Stored records:

*** Begin section ***

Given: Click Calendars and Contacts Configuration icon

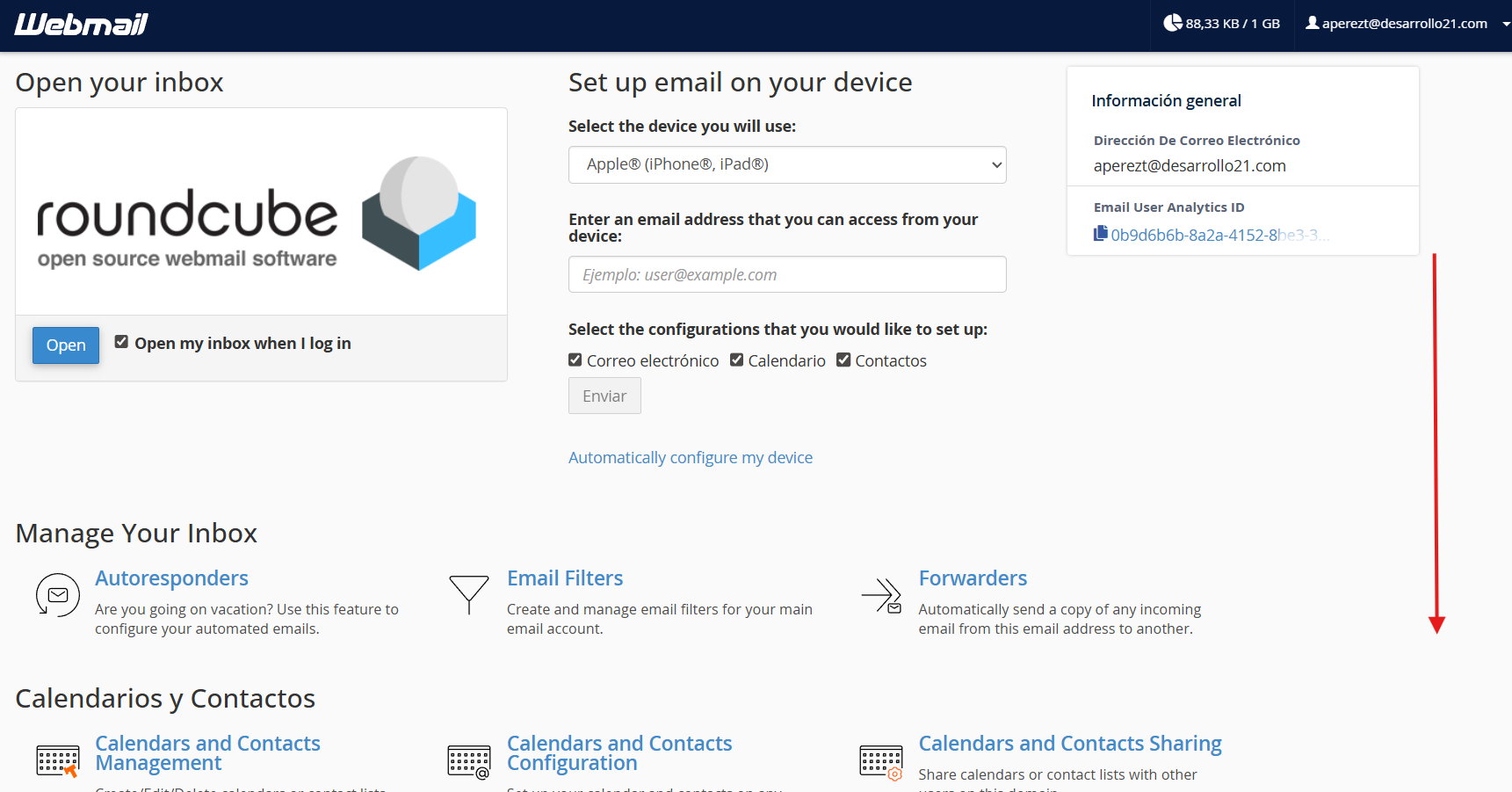Looking at the screenshot, I should click(x=469, y=761).
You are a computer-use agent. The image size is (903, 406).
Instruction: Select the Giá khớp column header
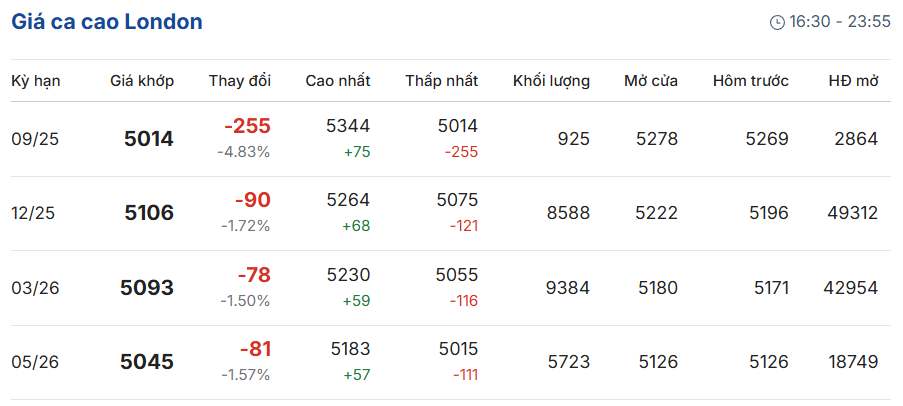(142, 81)
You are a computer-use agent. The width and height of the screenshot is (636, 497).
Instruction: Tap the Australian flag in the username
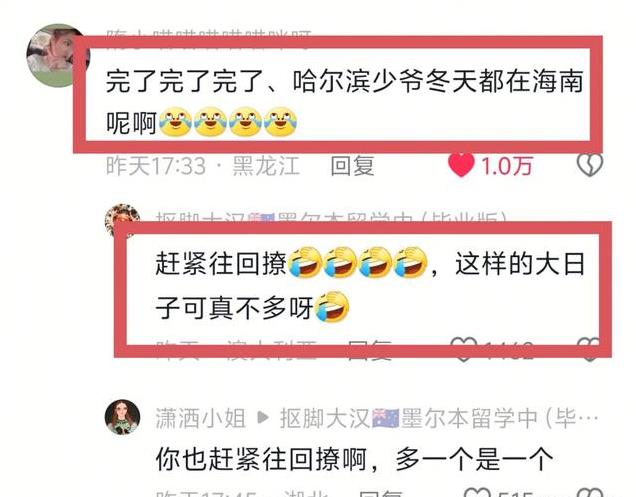pos(385,418)
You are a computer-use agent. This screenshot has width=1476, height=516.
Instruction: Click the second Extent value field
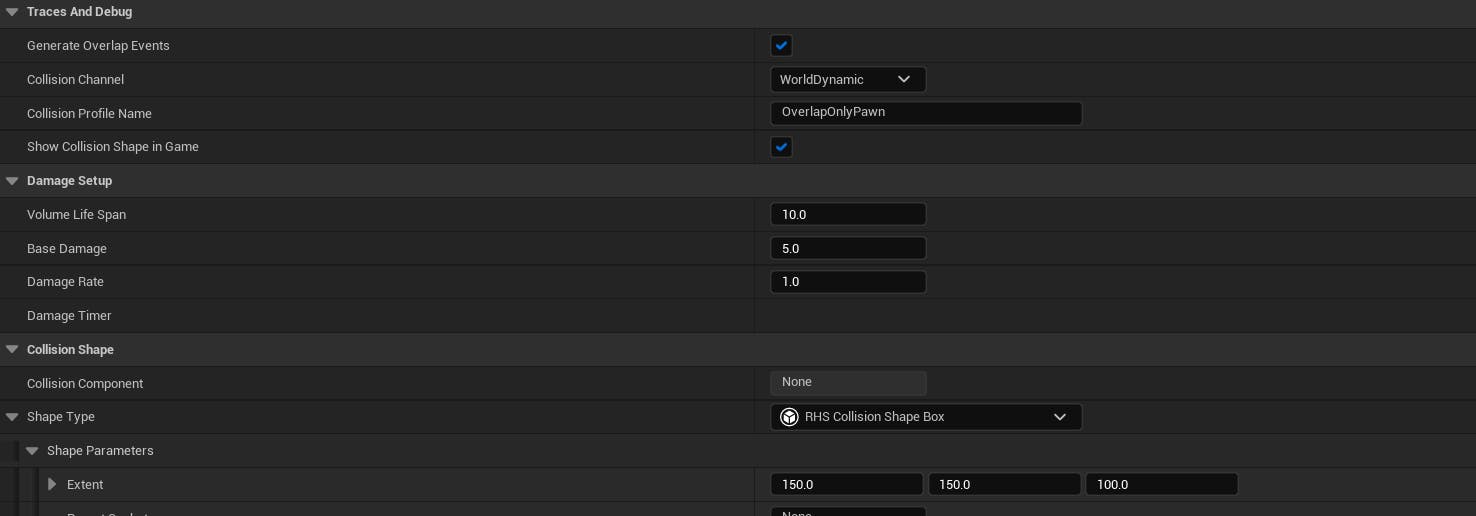(x=1004, y=485)
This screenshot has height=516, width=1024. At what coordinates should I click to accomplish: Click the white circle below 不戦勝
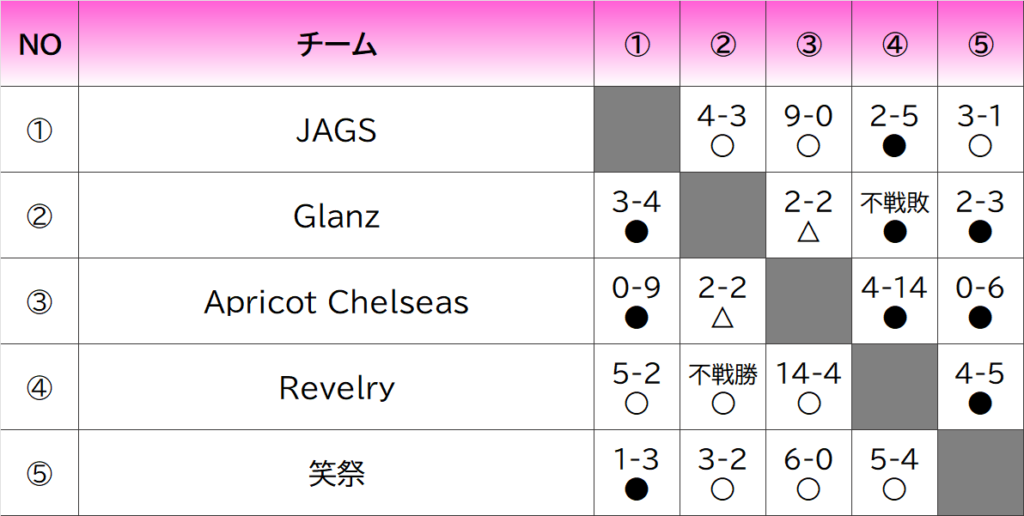pos(723,404)
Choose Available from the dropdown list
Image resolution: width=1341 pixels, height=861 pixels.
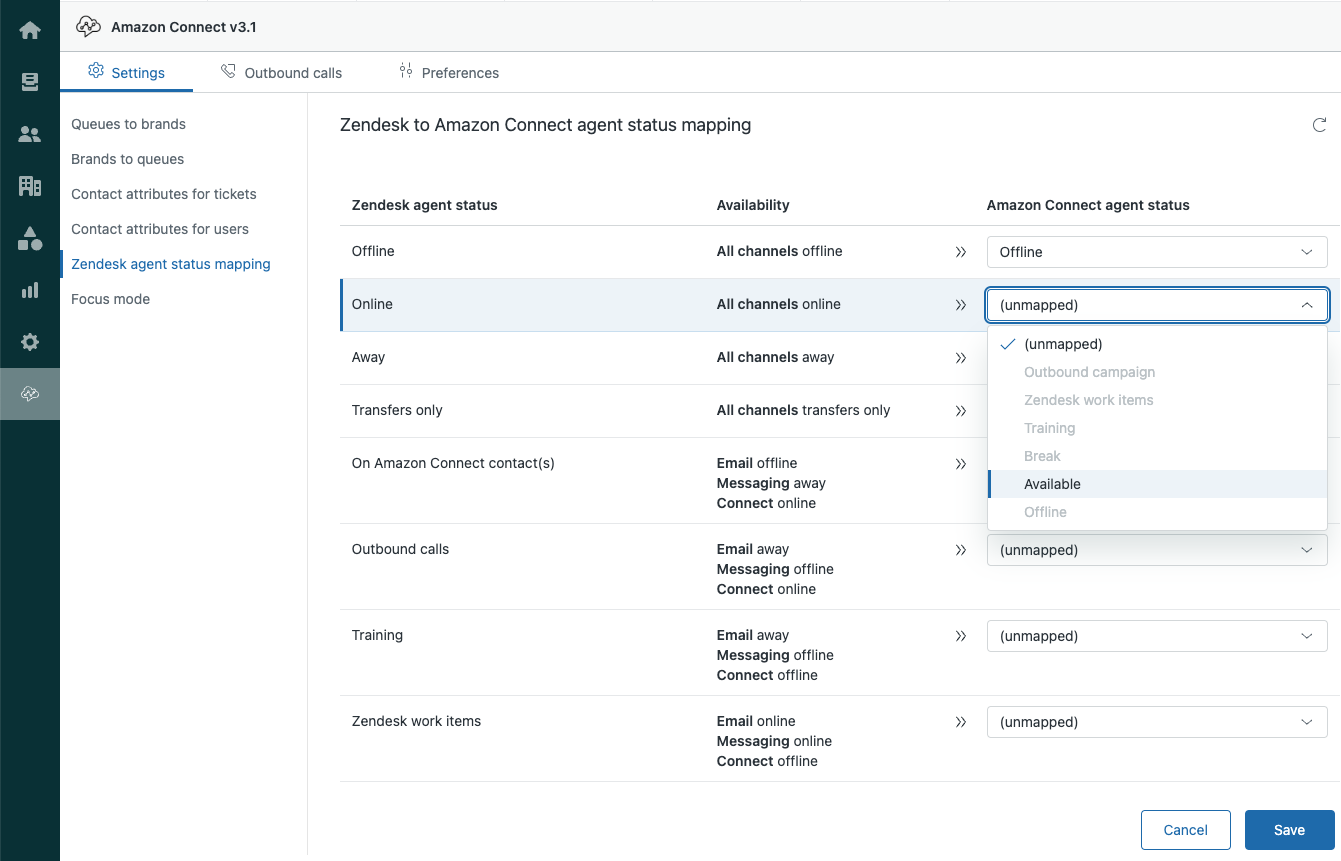pyautogui.click(x=1052, y=484)
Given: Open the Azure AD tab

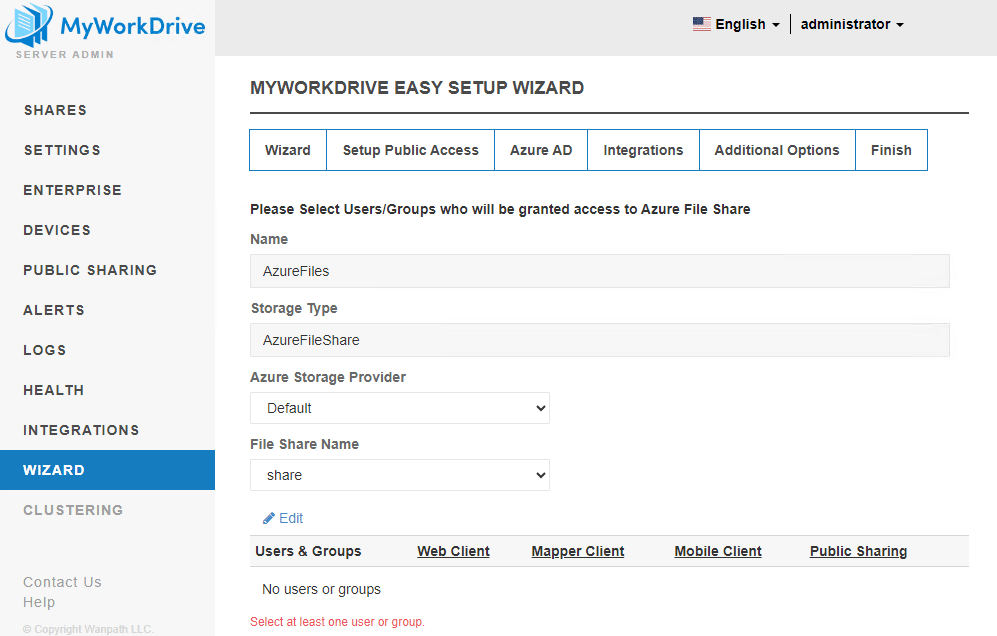Looking at the screenshot, I should coord(541,150).
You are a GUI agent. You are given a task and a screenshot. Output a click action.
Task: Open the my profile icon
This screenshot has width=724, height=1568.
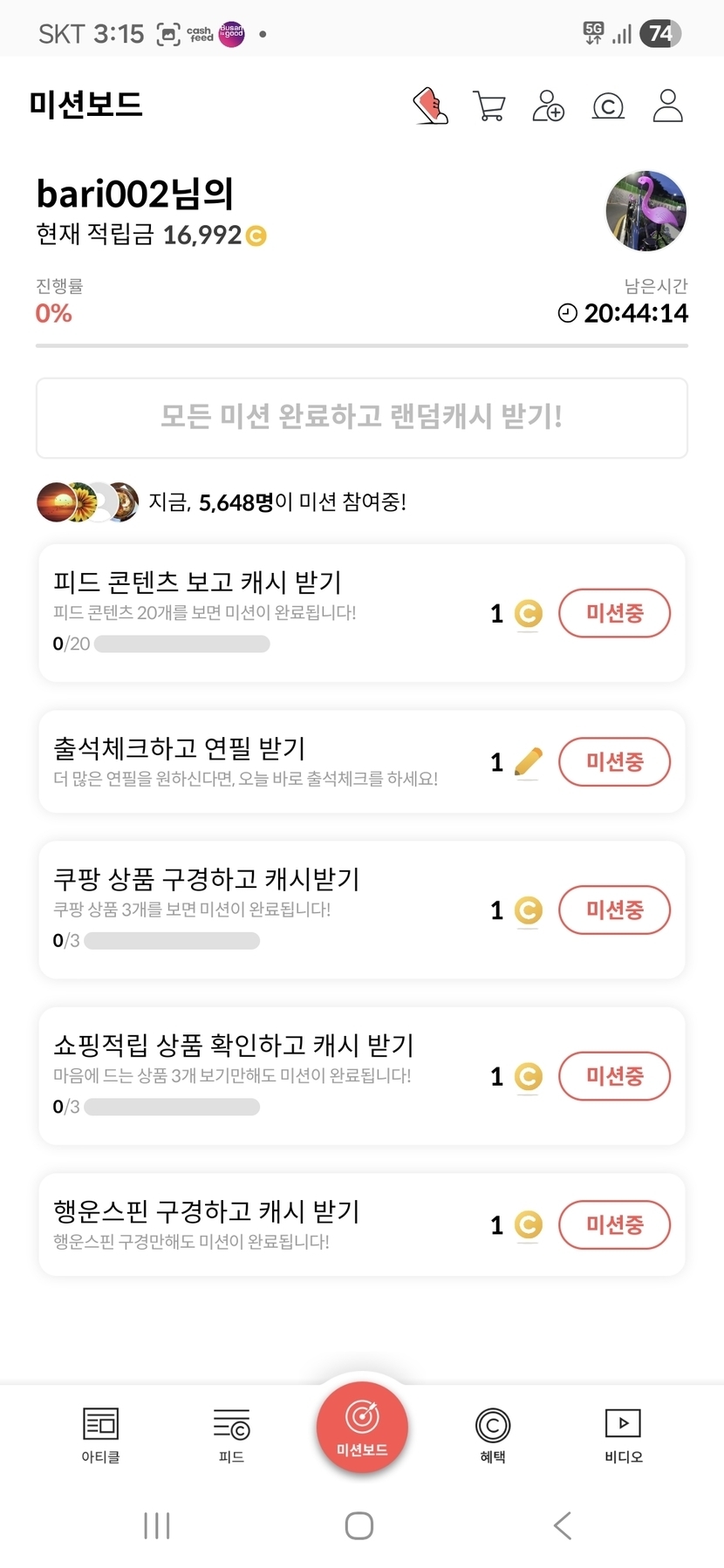pyautogui.click(x=667, y=106)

*** End section ***

Your task:
In your copy, restate the data above word for word but leave out any picture.

Written reply:
Given: Click Calendars and Contacts Configuration icon

Looking at the screenshot, I should click(x=469, y=761).
You are a computer-use agent. The image size is (903, 406).
Instruction: Select the Giá khớp column header
(142, 81)
You are a computer-use agent. The width and height of the screenshot is (636, 497).
Instruction: Tap the Australian flag in the username
pos(385,418)
You are a computer-use agent. This screenshot has width=1476, height=516.
Instruction: Click the second Extent value field
(x=1004, y=485)
This screenshot has height=516, width=1024. At what coordinates should I click to accomplish: Click the white circle below 不戦勝
pos(723,404)
Choose Available from the dropdown list
Image resolution: width=1341 pixels, height=861 pixels.
pyautogui.click(x=1052, y=484)
Given: Open the Azure AD tab

Looking at the screenshot, I should coord(541,150).
You are a GUI agent. You are given a task and a screenshot. Output a click action.
Task: Open the my profile icon
This screenshot has width=724, height=1568.
pyautogui.click(x=667, y=106)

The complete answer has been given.